Joe Biden ushers in the Keynesian inflation era of the 2020s –

Moody’s Analytics estimate that accumulated fiscal relief – actual debt-funded spending – amounts to $5.2 trillion. “This is equal to an astounding 25pc of GDP, substantially more than provided by any other country in the world,” it said.

The fresh money will flow through just as vaccination reaches critical scale and the US economy opens up, unleashing a surge of pent-up spending. Moody’s has raised its US growth forecast to 7pc annualised for this quarter, and a blistering 8pc this year (up from 4pc last month). Unemployment could drop to 4pc by next year.

Analysts are scrambling to upgrade their numbers. Goldman Sachs now expects 6.5pc growth this year, JP Morgan expects 5.5pc. A month is a long time in political economy.

Mr Biden will not secure all of his demands. Conservative “Blue Dog” Democrats in the Senate will refuse to write a blank cheque. Overzealous Democrats in Congress have made it more difficult for the incoming White House to reach out across the aisle for compromises.

They missed a trick in not agreeing to a deal with House Republicans for a motion of censure against Donald Trump rather than impeachment. That would have been a healing ritual. There is no need to ban Trump from future office. His brand is spoiled beyond repair.

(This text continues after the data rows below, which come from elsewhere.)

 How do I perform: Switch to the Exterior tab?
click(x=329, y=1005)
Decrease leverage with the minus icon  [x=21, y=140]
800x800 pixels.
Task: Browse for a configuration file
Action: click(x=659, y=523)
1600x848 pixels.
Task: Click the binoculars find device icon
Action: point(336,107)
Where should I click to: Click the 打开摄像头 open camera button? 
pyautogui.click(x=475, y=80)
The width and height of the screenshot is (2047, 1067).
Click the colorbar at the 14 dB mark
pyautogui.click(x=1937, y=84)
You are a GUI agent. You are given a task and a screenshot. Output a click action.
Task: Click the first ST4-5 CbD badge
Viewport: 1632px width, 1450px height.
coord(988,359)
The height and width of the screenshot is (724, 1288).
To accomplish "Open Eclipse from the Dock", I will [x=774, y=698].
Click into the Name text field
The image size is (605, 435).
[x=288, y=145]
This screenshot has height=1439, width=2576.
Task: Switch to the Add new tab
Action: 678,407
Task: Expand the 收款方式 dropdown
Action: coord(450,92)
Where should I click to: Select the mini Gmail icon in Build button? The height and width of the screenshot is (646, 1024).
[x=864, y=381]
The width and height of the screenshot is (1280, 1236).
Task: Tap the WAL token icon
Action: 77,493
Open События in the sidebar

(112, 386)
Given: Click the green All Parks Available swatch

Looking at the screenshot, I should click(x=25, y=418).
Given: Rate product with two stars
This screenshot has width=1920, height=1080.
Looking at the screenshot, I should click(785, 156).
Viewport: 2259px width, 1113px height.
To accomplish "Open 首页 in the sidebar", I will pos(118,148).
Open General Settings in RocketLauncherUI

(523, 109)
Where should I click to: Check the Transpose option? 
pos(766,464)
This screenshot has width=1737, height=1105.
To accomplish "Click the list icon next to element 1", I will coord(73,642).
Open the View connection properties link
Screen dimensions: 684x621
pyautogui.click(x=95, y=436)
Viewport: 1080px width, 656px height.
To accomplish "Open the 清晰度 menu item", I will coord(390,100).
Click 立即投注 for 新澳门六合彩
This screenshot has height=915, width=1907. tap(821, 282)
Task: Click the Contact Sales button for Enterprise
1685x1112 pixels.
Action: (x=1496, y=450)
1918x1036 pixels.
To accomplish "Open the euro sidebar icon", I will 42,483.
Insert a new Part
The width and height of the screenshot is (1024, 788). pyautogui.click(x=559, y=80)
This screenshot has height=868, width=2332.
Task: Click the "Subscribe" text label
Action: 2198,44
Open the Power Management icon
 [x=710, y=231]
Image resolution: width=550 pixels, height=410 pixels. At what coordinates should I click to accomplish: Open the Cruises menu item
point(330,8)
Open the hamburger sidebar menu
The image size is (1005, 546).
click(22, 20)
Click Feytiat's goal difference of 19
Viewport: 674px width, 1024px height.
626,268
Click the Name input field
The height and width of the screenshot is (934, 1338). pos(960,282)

The consensus is that Mr Biden will secure an extra $1 trillion. This still brings largesse to 8.5pc of GDP this winter. It will be followed by the first tranche of infrastructure spending and investment in green energy – dressed up as technological rivalry with China – to kick in later this year.

My conclusion: the Federal Reserve will be on the warpath much earlier than widely assumed; dollar bears will be disappointed again; and Wall Street faces a cold douche, a sharp correction before the long bull market of the Roaring Twenties gets going.